Listed entries =

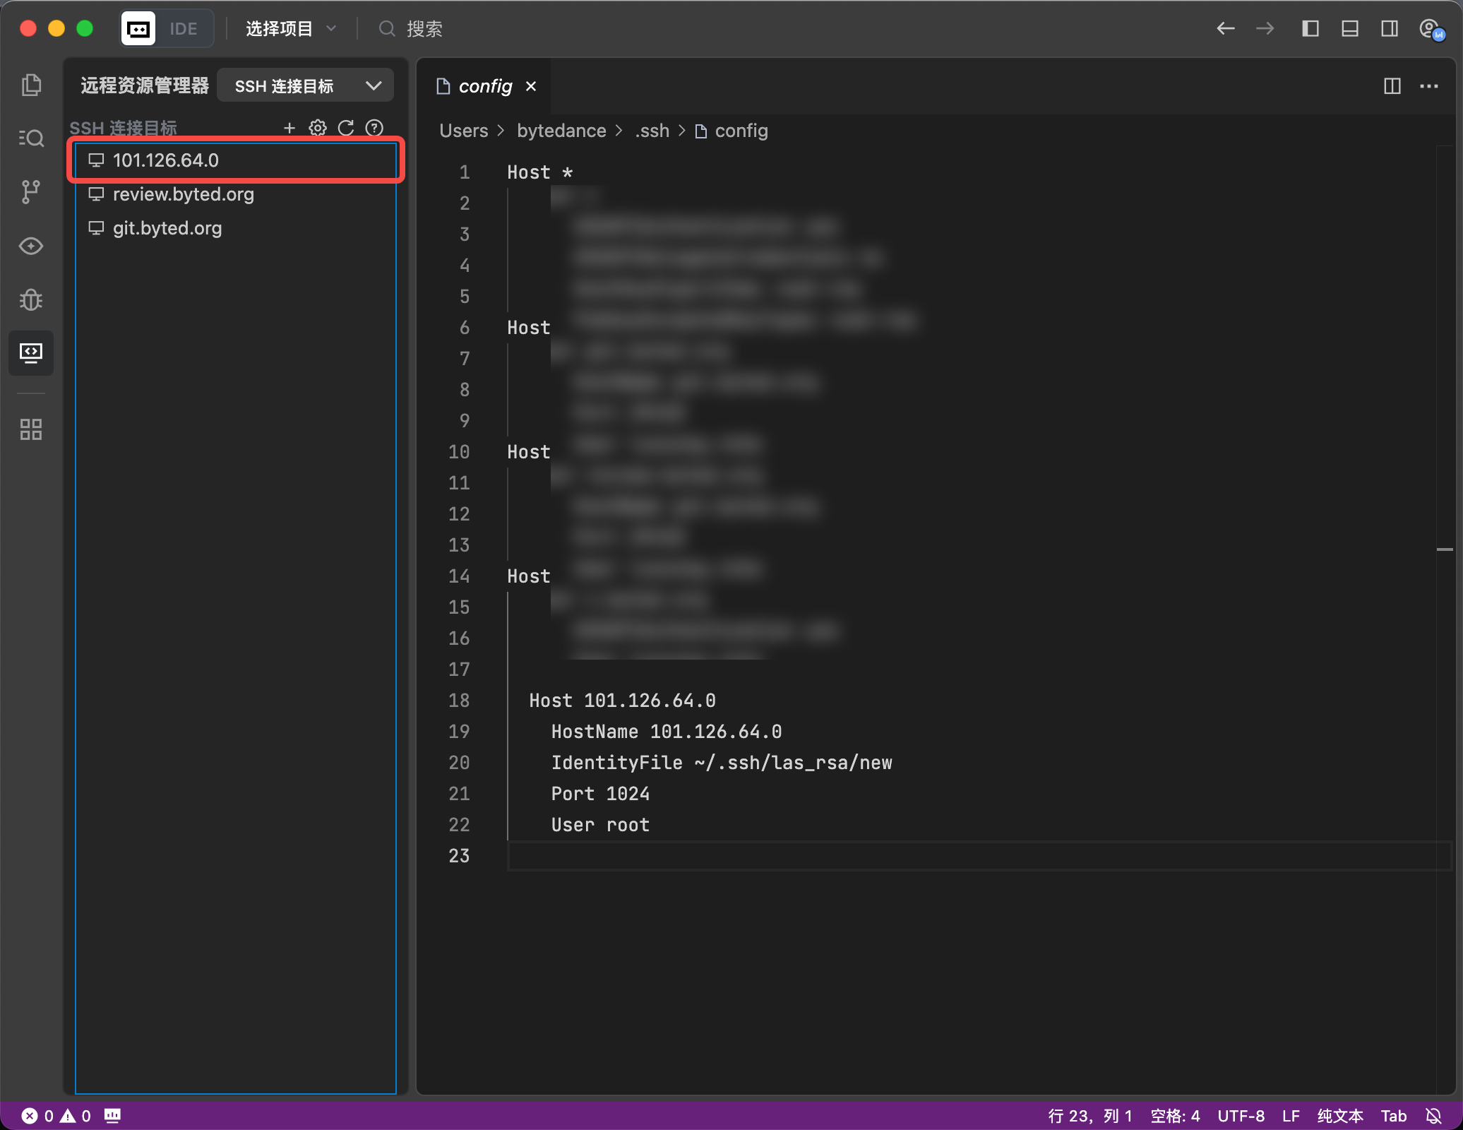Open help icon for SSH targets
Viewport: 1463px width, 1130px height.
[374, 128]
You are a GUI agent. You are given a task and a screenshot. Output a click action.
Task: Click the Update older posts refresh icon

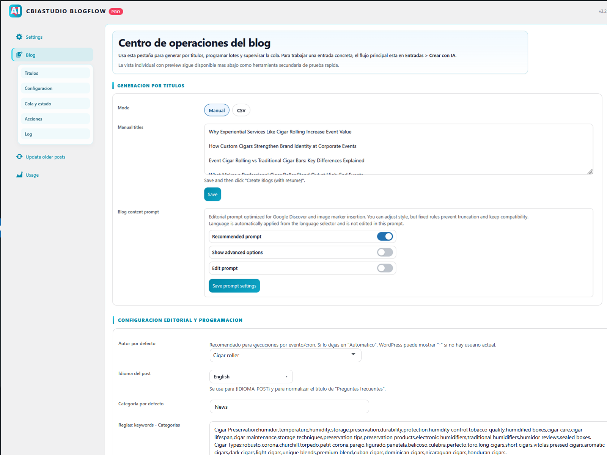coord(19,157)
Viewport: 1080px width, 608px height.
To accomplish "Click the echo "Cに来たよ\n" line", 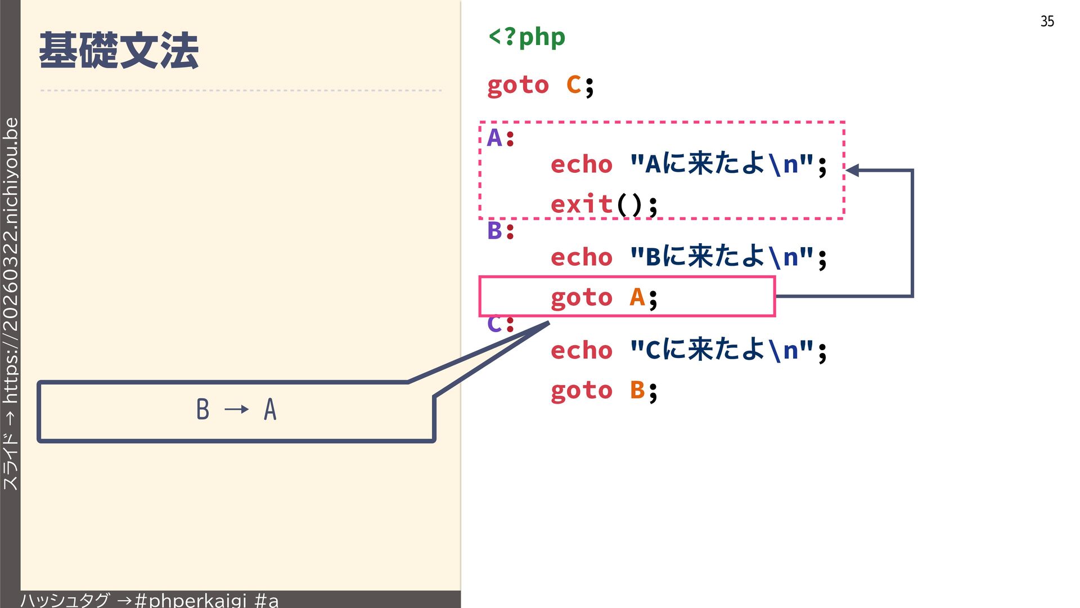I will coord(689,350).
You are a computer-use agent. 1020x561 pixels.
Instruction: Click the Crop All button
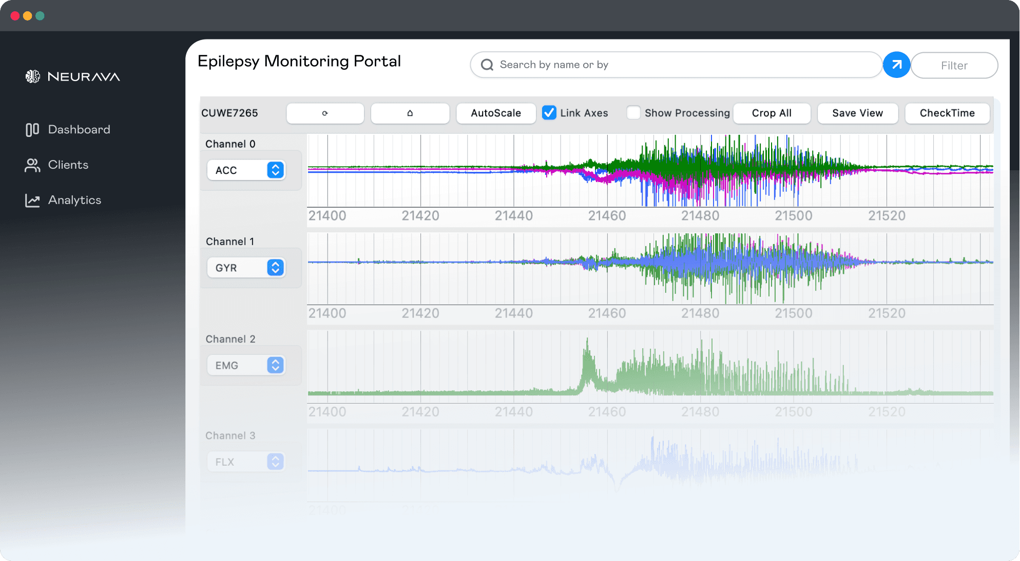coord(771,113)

The task = All lines of the material that contain the word "agent" should be listed.

The answer =
You are a GUI agent. You are given a task and a screenshot. Output a click action.
You are a computer-use agent. 1020x561 pixels.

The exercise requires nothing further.